«Un ángel del Señor se les presentó: la gloria del Señor los envolvió de claridad y se llenaron de gran temor. El ángel les dijo: no temáis, os traigo la buena noticia, la gran alegría para todo el pueblo: hoy, en la ciudad de David, os ha nacido un salvador…».
Se subraya en este pasaje el elemento sorpresa. Cuando Dios interviene, el hombre queda desconcertado… El hombre no sabe. No puede saber. Ha de ser informado. Tiene necesidad de una revelación. Y la iniciativa de Dios no se refiere sólo al hecho de la encarnación, sino también a la «noticia» de este acontecimiento.
Lo malo es que nosotros estamos ya vacunados contra la sorpresa. Sabemos de antemano qué es la navidad. Hemos decidido nosotros cómo debe ser y cómo debe desarrollarse esta fiesta. Ya no escuchamos ningún «anuncio»… Y, ¡ay de mí!, encontramos solamente lo que habíamos programado encontrar. Nos privamos de lo imprevisible.
Logramos así bloquear la sorpresa de Dios, neutralizar la novedad. Nos vacunamos, de entrada, contra lo inédito. Nuestra navidad es vieja, resabida, dada por supuesta, ya vista. La maravilla, en todo caso, la dejamos para los niños, los ingenuos. Quizás ahí está el vicio de fondo de nuestra fiesta: celebramos nuestra navidad, no la suya.

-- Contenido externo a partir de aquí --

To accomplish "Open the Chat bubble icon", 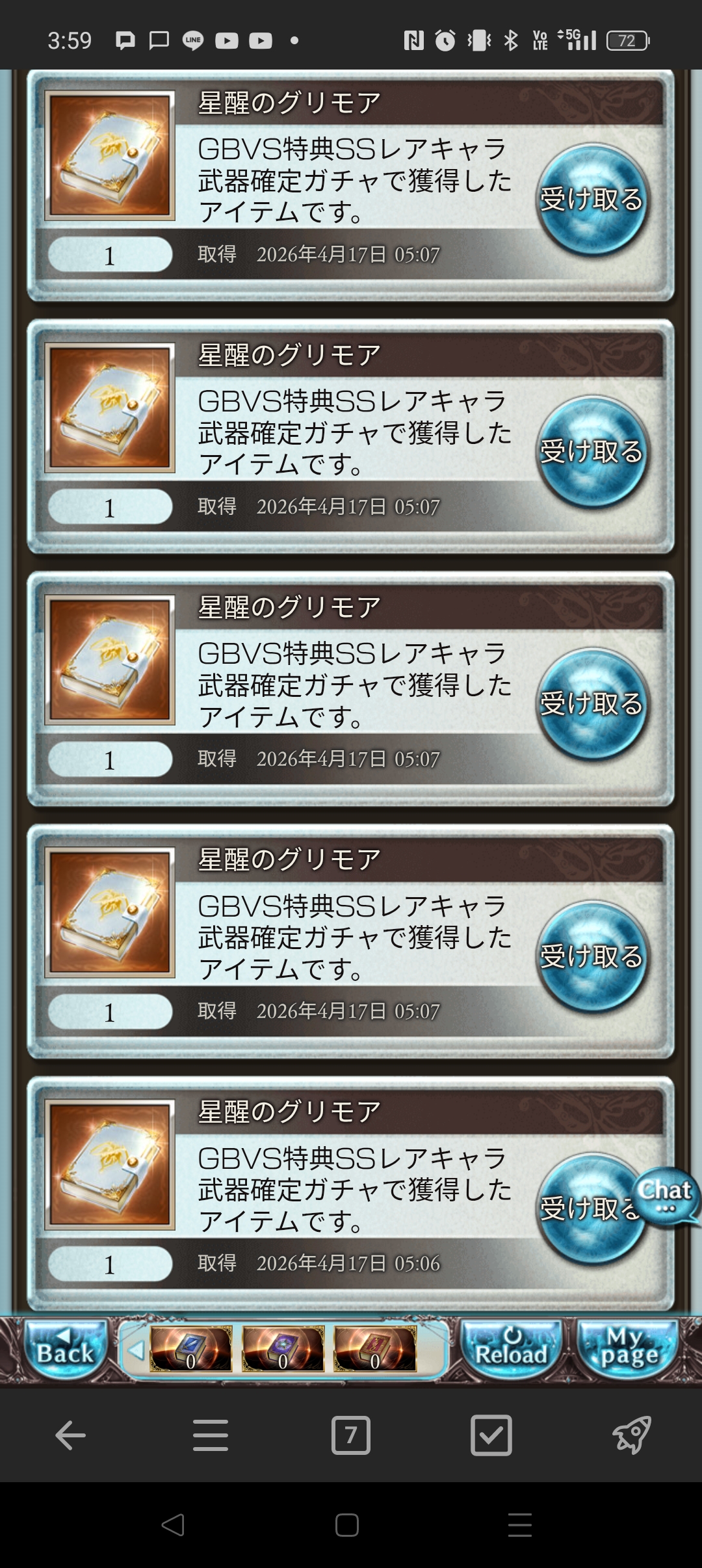I will 666,1196.
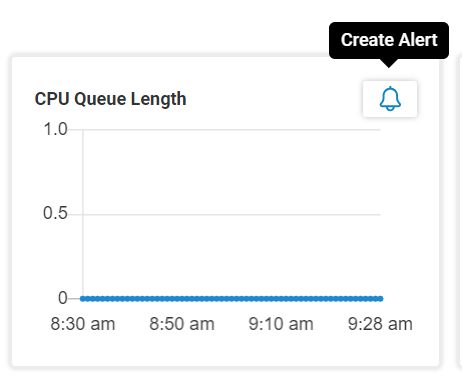Click the 0.5 y-axis label
Viewport: 462px width, 379px height.
[x=55, y=213]
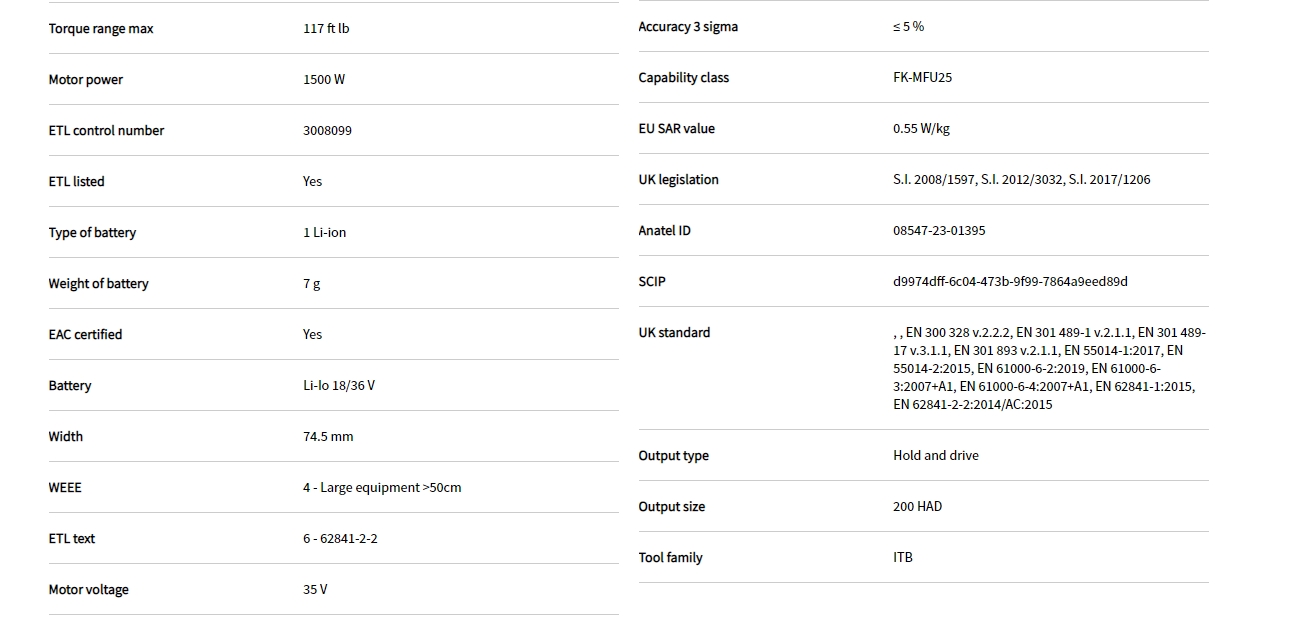The height and width of the screenshot is (619, 1312).
Task: Click the ETL text value 6 - 62841-2-2
Action: 340,539
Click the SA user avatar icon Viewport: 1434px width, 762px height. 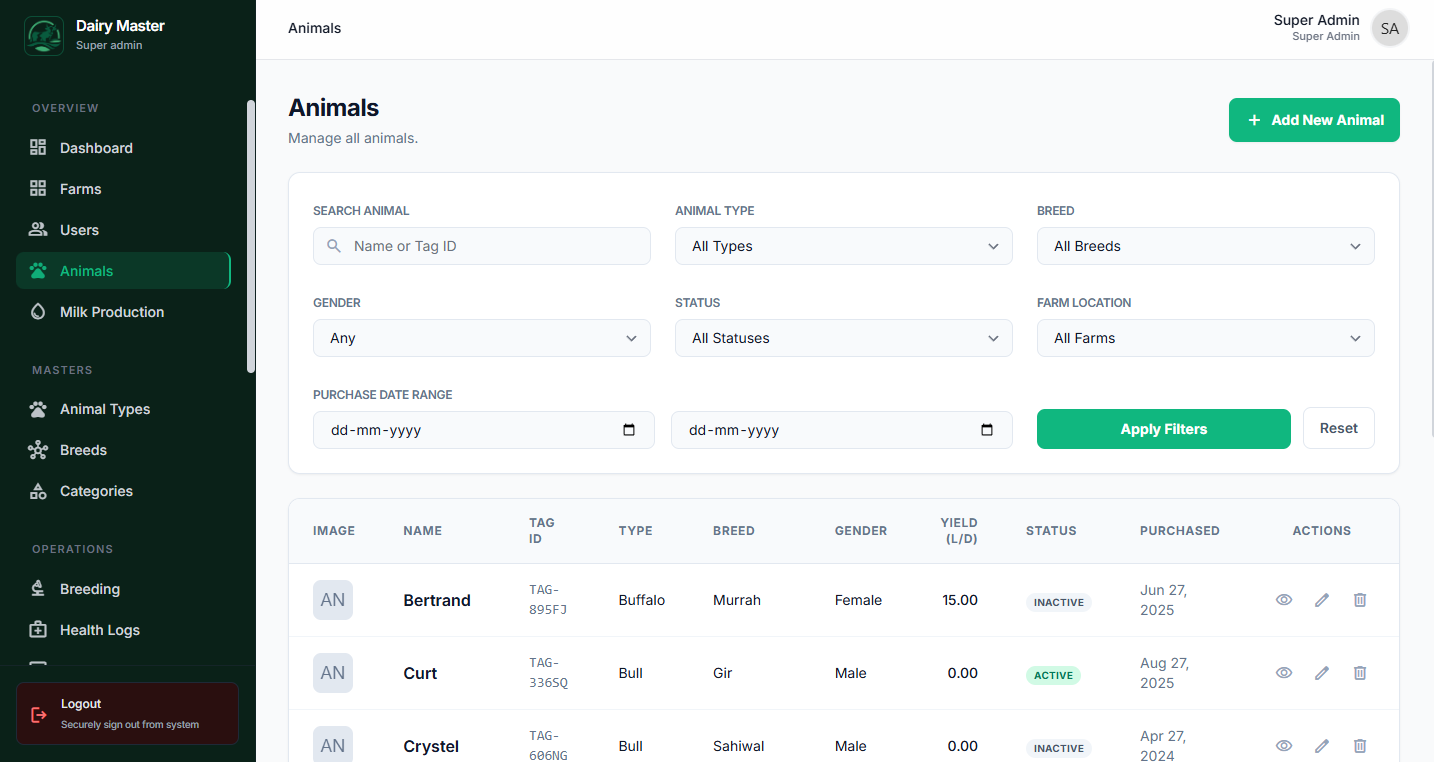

La deformación comercial, pagana, sentimental de la navidad es motivada por el hecho de que el hombre se ha habituado a la navidad. La ha aprendido. Y ha pretendido organizarla él, a su capricho. La ha transformado en un asunto del hombre, en el que Dios entra (cuando entre) sólo como ingrediente, o como pretexto.
Celebraremos una navidad cristiana solamente en la medida en que volvamos a encontrar el sentido del anuncio (que viene de otra parte) y el estupor de quien no sabe, de quien ha sido sorprendido, de quien todavía no se ha acostumbrado.